Wednesday, April 20, 2011

Health Myth 7: We Can Conquer Disease and Death

We spend a lot of time and money trying cure diseases. Owing to the ideology of progress, we have faith in the near inevitability that any given disease will eventually be cured, if only we devote enough research to it. Those who envision a future in which all diseases have been cured (most eradicated), allowing us to live long lives before dying peacefully of old age, are generally not considered pie-in-the-sky idealists.

Clearly our belief in progress necessitates a certain view of health as "conquest" (just as political and economic progress entailed colonial conquest). Progress involves the subordination of all things to human (generally means certain humans) control. But can death and disease ever be entirely within our control?

First, consider: everyone dies. Some people have noted that as the death rate from one disease goes down, the rates of others, by necessity go up. Is this really an accomplishment? Curing and preventing diseases never lowers the rate of death!

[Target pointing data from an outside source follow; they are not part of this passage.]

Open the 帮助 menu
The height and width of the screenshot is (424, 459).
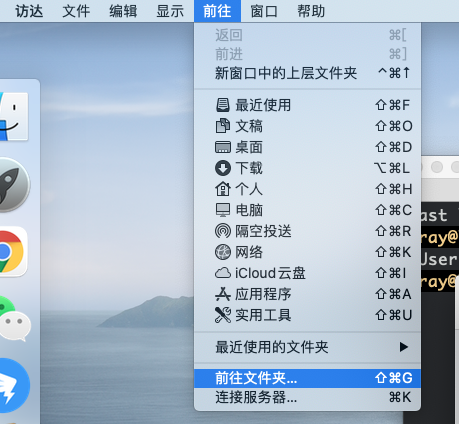pyautogui.click(x=311, y=11)
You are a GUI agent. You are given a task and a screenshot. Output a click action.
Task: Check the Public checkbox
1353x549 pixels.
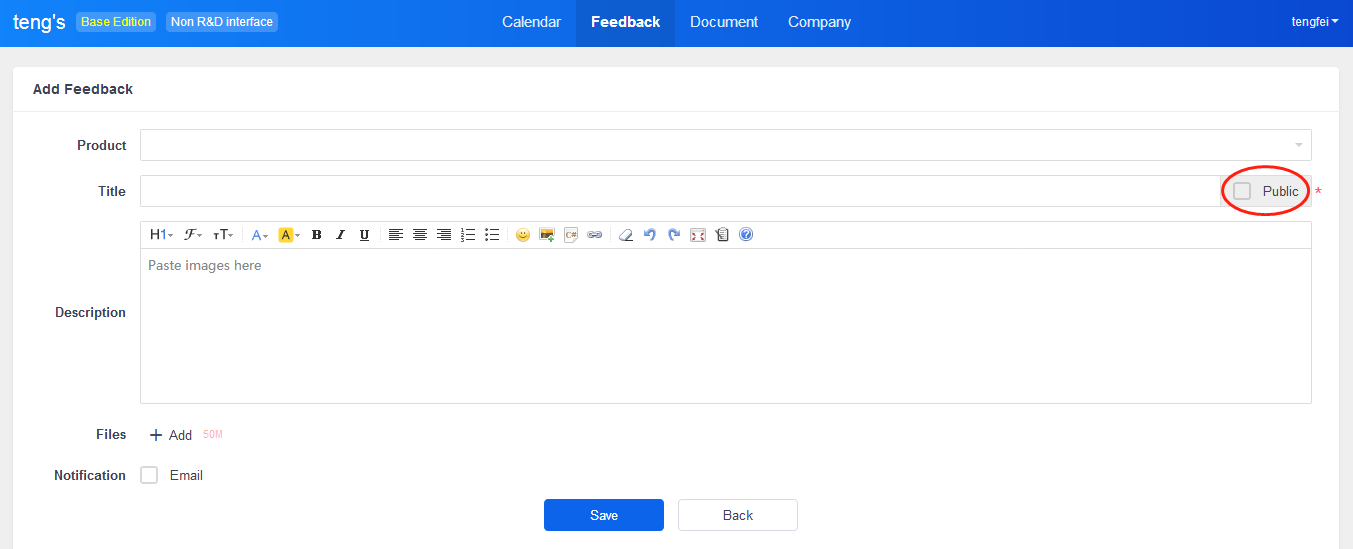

You may argue, "Yes, but by combating [another militaristic metaphor!] disease, even if those potentially affected die anyway, at least we have eliminated the suffering caused by that illness." True. But remember, old age comes with its own forms of suffering: mental deterioration, physical weakness and pains, accidents resulting from impaired abilities, etc. Eliminating a disease does not by any necessity reduce suffering in the long run. It might. But it might not.

"Maybe we could control that too. With medical advances, we could eventually prevent the mental and physical deteriorations of old age!" However, by believing that we can eventually control everything, we are once again relying upon the model of simple, linear causality, that is ultimately inadequate to account for a complex system like the human body. The environment is constantly changing in ways that we cannot predict (by virtue of the fact that it, too, is a complex system), and therefore the body will always be responding to these changes in unforeseen ways. The growth of antibiotic resistant bacteria is only one of many ways in which our world continues to transform itself.

To eliminate death and disease, we would have to be able to bring every single aspect of our living environment under our control. Unfortunately, the properties of complex systems and chaos make this goal completely unattainable.